The substance is an oxidant called potassium permanganate and it appears as a brown-orange, green or purple color depending on its state. While the material is reportedly non-toxic and used in drinking water, people are instructed not to touch it, said Carus Vice President of Operations Allen Gibbs.
Sonya Lunder is a senior toxics advisor for the Sierra Club, a non-profit environmental group. Lunder said the oxidant, while used in drinking water, still is a corrosive chemical that can cause harm depending on the concentration.
Lunder said the good thing about this chemical pollutant is it’s visible, making it easy to know who is affected. She said the changing colors of the oxidant don’t indicate levels of harm.
Because it’s a corrosive chemical, Lunder said the longer it sits on cars or mailboxes the more likely it is to corrode. She doesn’t recommend deactivating it with a solution because of the safety hazard of mixing chemicals.
Carus officials said Thursday afternoon the safest way to wash the chemical is to use water. Officials initially suggested a 1:1:1 mixture of a gallon of water, a gallon of peroxide and a gallon of vinegar to remove the oxidant.
Lunder said the oxidant soon will be depleted, meaning it will naturally evolve into a non-harmful mineral form. Within the next few days, Lunder said it will reach its mineral state and no longer pose a health threat.
Burroughs State Farm Financial at 362 Third St. in La Salle is offering to clean anyone’s car who needs it. Agent Cody Burroughs said it’s something he wanted to do to help out the community. Since Wednesday afternoon, the office has cleaned more than 30 cars who have stopped in for help.
Josh Robeson’s truck was affected in Mendota, and he traveled the 30 miles to Burroughs so he could get it cleaned. Robeson acquired his truck two weeks ago and is worried the oxidant will corrode the paint. As he traveled to La Salle on the interstate, he said he saw the chemical running in streaks of pink and purple off his car.
Juan Niedo visited Burroughs from Zinc Street in La Salle because his car was covered in the oxidant.

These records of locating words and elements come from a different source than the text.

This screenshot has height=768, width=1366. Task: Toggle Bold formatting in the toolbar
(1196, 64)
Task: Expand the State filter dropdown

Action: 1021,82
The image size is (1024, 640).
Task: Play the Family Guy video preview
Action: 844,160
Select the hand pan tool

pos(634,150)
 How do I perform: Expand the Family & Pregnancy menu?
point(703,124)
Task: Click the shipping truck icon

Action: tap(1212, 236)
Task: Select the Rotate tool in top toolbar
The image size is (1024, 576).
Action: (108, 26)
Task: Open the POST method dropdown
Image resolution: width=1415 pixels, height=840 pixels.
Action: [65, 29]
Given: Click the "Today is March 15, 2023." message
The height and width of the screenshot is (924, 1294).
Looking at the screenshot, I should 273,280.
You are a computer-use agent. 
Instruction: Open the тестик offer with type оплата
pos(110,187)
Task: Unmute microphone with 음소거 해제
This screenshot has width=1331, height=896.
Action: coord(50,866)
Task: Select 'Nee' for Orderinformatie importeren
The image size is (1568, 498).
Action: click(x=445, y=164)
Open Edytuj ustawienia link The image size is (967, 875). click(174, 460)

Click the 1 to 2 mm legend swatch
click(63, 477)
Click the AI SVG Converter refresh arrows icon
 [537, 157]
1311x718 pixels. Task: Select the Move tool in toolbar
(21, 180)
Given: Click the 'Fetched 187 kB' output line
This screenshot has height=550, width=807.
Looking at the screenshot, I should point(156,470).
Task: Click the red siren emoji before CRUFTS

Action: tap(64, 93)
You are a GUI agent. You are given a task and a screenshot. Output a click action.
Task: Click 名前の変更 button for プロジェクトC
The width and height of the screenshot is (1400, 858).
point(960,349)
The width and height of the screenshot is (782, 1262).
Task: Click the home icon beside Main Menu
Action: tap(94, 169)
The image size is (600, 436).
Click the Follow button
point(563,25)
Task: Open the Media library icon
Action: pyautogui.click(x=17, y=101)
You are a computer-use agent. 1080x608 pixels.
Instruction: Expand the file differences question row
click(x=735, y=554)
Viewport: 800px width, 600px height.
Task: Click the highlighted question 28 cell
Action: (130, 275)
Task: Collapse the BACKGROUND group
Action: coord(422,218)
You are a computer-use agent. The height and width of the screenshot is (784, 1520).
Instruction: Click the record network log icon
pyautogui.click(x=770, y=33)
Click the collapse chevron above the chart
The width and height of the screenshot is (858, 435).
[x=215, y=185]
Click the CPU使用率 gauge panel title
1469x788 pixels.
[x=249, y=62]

He said it also was in his driveway, and he was unsuccessful at cleaning it on his own.
“I’m scared, everyone is scared,” Niedo said. “The chemicals and the contamination is the problem.”
Peru resident Jim Giordano also was effected, saying his wife’s car was parked in La Salle when the fire happened. He said he called his insurance company and is hoping to get more questions answered.
“My main concern is the misinformation and confusion about the material and if it’s hazardous,” Giordano said.
If you live in the La Salle area and believe the chemical fire may have damaged or in some way affected your property, make sure to document any evidence of the damages with photographs and contact your insurance company for their recommendation, said the La Salle County Emergency Management Agency. Questions related to the chemical can be directed to Carus Chemical’s hotline number at 815-224-6662.
EPA representatives have been involved with response and mitigation efforts at the plant.
“Our thoughts are with the nearby communities, chemical plant workers, and first responders who have been exposed to these harmful chemicals,” Lunder and Illinois Director Jack Darin said in a statement. “Incidents like the explosion and subsequent fire at the Carus Chemical plant serve as a stark reminder that people living near these facilities continue to be in harm’s way during both normal processes and emergencies.”